Katharine Ross headlines in William Goldman’s adaptation of Ira Levin’s novel, which is the next stop on the Sci-Fi Chronicles book.
Ross is Joanna Eberhart, a smart, beautiful woman, who is much put-upon by her husband, Walter (Peter Masterson), who wants his wife to be more ‘ahem’ traditional. Packing up the family, they leave the progressive, and liberal city of New York to move to the tiny town of Stepford.
But there is something sinister going on here behind the picket fences, pretty houses, and smiling faces. All the wives are ‘perfect’ in that they fit the repressed, 50s version of the good little woman, supportive of her husband in every way, happy to work in the kitchen, cleans the home, and is there for her husband’s every beck and call.
And they all have a secret, and Walter wants to get Joanna in on it. After he joins the local men’s association, he is made privy to the secrets of the town, and can’t wait to have Joanna signed up for it.
Joanna begins to investigate, alongside her new friend Bobbie (Paula Prentiss), herself a new resident, after an incident at a party, and every woman she encounters proclaims she has no time to socialise, she has to bake, or clean, or look after the children.
When Bobbie seems to fall victim of whatever has caused the wives of Stepford to lose their individuality, their passions, their independent views and desires, Joanna’s life begins to spiral out of control.
The last half of the film is dark, thrilling, and by turns terrifying as Joanna discovers the truth, and realises she’s not insane, which means things are worse than she believed! The reveal, and her encounters as the film draws to its climax are frightening, especially when you try to figure out what was done with the original wives.

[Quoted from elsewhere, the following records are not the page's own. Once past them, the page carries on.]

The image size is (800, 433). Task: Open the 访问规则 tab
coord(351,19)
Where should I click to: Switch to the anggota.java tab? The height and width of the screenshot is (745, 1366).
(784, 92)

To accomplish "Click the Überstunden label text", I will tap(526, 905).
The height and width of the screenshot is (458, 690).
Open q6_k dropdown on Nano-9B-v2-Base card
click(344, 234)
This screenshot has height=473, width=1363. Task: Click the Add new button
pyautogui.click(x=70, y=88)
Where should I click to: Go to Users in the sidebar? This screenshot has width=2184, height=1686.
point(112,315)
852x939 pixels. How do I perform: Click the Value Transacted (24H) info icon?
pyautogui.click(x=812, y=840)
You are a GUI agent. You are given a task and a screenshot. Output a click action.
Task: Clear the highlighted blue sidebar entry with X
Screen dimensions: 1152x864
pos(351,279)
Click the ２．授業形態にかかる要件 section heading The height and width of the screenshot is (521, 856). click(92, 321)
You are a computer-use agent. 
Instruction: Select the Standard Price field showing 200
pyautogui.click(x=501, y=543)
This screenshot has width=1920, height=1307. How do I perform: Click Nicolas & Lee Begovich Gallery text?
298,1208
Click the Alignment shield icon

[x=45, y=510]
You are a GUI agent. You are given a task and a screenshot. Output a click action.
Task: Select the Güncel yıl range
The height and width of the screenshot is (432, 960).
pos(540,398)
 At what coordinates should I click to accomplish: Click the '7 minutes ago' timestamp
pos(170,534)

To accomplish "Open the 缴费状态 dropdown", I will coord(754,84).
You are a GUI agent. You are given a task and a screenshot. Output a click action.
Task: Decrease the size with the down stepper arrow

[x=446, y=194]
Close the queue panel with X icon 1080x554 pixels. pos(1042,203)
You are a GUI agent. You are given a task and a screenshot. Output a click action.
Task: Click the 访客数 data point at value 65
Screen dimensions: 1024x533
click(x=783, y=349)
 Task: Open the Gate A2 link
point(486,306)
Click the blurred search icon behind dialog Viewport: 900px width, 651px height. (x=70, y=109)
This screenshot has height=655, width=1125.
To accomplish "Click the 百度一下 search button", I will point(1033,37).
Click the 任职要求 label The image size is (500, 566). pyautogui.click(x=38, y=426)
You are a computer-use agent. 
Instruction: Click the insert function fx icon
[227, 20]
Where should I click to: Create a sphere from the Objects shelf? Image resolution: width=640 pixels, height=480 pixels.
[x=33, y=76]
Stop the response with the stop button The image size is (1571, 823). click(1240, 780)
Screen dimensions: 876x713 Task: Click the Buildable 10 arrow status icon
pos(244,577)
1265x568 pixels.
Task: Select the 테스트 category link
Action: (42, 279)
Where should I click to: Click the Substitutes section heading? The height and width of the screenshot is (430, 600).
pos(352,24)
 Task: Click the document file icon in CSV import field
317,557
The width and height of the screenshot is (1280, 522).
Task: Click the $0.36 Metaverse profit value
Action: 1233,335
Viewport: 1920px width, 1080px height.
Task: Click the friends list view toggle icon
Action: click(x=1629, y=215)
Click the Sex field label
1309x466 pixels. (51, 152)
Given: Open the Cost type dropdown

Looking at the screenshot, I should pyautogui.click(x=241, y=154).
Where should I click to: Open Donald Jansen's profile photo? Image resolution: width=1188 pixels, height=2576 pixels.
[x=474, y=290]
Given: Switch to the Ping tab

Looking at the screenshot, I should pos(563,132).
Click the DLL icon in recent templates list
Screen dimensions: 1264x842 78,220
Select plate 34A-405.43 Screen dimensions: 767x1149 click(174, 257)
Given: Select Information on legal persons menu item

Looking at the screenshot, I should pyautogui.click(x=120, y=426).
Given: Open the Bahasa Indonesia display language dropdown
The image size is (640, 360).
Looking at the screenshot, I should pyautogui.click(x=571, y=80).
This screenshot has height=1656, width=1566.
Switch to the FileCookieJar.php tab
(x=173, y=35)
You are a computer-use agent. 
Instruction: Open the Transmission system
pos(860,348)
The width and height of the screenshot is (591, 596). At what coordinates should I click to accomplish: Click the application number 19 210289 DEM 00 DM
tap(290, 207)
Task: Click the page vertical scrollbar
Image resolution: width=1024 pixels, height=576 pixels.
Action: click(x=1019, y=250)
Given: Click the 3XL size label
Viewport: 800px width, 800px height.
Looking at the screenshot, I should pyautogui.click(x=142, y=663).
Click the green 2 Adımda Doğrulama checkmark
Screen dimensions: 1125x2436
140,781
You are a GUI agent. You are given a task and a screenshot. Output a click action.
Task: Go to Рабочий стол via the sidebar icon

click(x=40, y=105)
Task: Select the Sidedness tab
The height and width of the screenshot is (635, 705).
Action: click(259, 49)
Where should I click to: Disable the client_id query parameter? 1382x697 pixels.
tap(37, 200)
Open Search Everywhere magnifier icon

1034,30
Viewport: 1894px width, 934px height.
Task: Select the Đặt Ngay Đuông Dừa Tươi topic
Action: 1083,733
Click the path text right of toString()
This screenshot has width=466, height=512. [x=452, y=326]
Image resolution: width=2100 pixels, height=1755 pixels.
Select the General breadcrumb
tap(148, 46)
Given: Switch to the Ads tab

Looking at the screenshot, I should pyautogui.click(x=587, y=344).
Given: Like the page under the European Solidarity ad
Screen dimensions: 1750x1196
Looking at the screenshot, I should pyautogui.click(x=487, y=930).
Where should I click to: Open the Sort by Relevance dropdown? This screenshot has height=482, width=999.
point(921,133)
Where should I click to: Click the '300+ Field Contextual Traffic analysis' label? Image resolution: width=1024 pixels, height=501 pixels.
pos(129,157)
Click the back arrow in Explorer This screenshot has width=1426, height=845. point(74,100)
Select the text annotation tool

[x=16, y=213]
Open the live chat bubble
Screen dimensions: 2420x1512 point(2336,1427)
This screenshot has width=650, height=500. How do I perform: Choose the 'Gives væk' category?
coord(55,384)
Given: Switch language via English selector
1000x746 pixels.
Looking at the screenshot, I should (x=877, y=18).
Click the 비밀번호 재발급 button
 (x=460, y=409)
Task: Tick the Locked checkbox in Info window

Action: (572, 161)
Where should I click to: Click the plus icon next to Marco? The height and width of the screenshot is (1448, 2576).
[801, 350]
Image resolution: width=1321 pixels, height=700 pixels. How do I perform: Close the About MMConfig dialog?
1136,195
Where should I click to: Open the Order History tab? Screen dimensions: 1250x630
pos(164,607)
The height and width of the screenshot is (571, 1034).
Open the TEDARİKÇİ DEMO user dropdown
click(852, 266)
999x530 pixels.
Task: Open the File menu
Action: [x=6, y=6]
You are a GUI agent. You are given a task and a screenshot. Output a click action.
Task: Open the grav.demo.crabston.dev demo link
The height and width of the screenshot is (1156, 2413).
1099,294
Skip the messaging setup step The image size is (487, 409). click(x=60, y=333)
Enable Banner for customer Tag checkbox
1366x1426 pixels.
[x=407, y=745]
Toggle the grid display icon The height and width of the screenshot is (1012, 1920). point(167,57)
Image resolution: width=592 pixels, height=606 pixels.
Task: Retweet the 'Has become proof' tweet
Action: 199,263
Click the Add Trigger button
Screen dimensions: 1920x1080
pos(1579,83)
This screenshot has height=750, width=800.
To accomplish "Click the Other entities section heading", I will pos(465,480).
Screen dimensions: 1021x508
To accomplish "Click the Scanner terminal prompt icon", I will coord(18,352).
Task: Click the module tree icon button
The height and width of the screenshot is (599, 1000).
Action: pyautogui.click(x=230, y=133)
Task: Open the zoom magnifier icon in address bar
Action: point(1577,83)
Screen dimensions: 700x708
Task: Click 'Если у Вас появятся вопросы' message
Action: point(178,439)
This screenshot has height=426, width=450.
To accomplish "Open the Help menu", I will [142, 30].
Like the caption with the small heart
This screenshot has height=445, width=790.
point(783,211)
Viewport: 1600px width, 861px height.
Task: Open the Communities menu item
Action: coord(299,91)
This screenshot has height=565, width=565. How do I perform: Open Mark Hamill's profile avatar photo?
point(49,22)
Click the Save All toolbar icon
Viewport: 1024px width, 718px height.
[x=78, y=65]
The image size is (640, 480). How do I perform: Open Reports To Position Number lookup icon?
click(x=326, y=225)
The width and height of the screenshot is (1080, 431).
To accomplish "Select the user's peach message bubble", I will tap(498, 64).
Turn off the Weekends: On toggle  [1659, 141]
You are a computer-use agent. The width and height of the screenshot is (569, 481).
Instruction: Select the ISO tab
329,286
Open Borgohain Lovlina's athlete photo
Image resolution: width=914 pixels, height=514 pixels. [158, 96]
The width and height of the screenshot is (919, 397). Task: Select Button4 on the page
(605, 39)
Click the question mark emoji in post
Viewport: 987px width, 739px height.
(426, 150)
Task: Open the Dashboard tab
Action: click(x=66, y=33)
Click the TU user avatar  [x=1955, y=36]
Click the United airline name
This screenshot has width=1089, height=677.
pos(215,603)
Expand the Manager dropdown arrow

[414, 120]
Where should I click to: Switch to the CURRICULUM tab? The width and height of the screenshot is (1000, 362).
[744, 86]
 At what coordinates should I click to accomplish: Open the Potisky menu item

Themes of conformity, repression, control, are all at work here. Alternately filled with dark humour and horrific realisations, the film, and novel, established themselves as cult classics immediately, and the film still stands up today, due in no small part to Ross’ performance, passionate, intelligent and completely captivating on screen.
It’s very bothersome that the men of Stepford think so little of the women that they have chosen to spend their lives with, that they are more than happy to create replacements for them, ‘perfecting’ them to some perceived, repressed, 50s ere, Republican norm. Not a single male character has a redeeming characteristic, including Walter as he seems to feel the same way.
Also making an appearance in the film is Tina Louise, perhaps best known as Ginger from Gilligan’s Island!
Even knowing the reveal before I watched it didn’t change the impact of the film, mainly because Ross is simply so believable in the role, and Joanna’s fear, her drive to be herself and not some carbon copy image of perfection makes the film pretty damned enjoyable, even so many years on.